生息域としては、日本海、北太平洋(オホーツク海、ベーリング海を含む)と北極海(アラスカ)沿岸、ガラパゴス諸島、チリ、アルゼンチンが知られています。
なお、ロシアやノルウェー近海には生息していなかったが、旧ソ連時代の1960年代にバレンツ海に放流し、繁殖に成功した結果、生息域を広げていきました。
現在ではノルウェーのフィヨルドで生息が確認されており、漁業資源として活用されています。
北海道産としては、羅臼や網走近海が主な漁場として知られ、オホーツク海での漁も行われていました。

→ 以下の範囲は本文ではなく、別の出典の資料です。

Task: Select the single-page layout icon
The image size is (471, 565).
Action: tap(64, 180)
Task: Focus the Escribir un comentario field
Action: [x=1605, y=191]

しかし、現在では日本近海での漁獲量が減っているため、現在市場で流通しているタラバガニのほとんどは海外産となります。
市場で流通しているロシア産のタラバガニは生きたまま輸出されているので、品質を損ねることなく日本国内に輸入されています。
ちなみに、国産と表記されていても、実際には輸入タラバガニを国内で加工しただけのこともあります。
国産は非常に稀少なため、市場では高値で取引されています。
タラバガニの雄雌の違い
タラバガニの雄と雌は、体の大きさが一回り違います。
大きい方が雄、小さい方が雌です。
そのため、市場で流通しているのは主に雄となります。
雌は卵を抱えた状態で流通していることが多いようです。
その雌からはいい出汁がでるということで、好きな人は多いですが、ほかのカニに比べるとカニ味噌の味は落ちると言われています。
また、タラバガニの雄と雌は普段は別々に分かれて暮らしており、産卵の時期になると雄が雌の生息している場所に移動して交尾、産卵を行います。
交尾が終わると、再び雄と雌は離れた場所での生活に戻ります。
なお、タラバガニの雌は生涯に一度しか交尾しないということです。
店頭に並んでいる雄と雌を見分ける方法としては、お腹のふんどしと言われる部分(食べるときにパカっと開く部分)の形で見分ける方法があります。
お腹を見て、ふんどしが三角形なのが雄、半円形なのが雌です。
タラバガニの主食
タラバガニは肉食。
生まれたばかりの体が小さいときには動物プランクトンを食べているとされます。
成体になると、貝類やヒトデ、ウニなどの棘皮(きょくひ)動物を主食としているようです。
日本近海では数を減らしているタラバガニですが、近年ノルウェー近海ではその数を増やしており、ほかの水産資源を荒らすなどの被害を引き起こしていると言われています。
タラバガニの天敵
タラバガニに天敵は存在しないと言われています。
ただし、日本近海でその数を減らしたように、人間は天敵であり、中でも蟹を食す日本人が厄介な敵と言えるでしょう。
タラバガニの旬や食べ頃の時期
一年中流通しているタラバガニには、特に旬はないとも言われています。
ただ、冬の時期、11月から翌2月までの時期は、脱皮直後で身が硬く締まっておりおいしいとされています。
また、4月から5月にかけて、身が甘くなっておいしいとされています。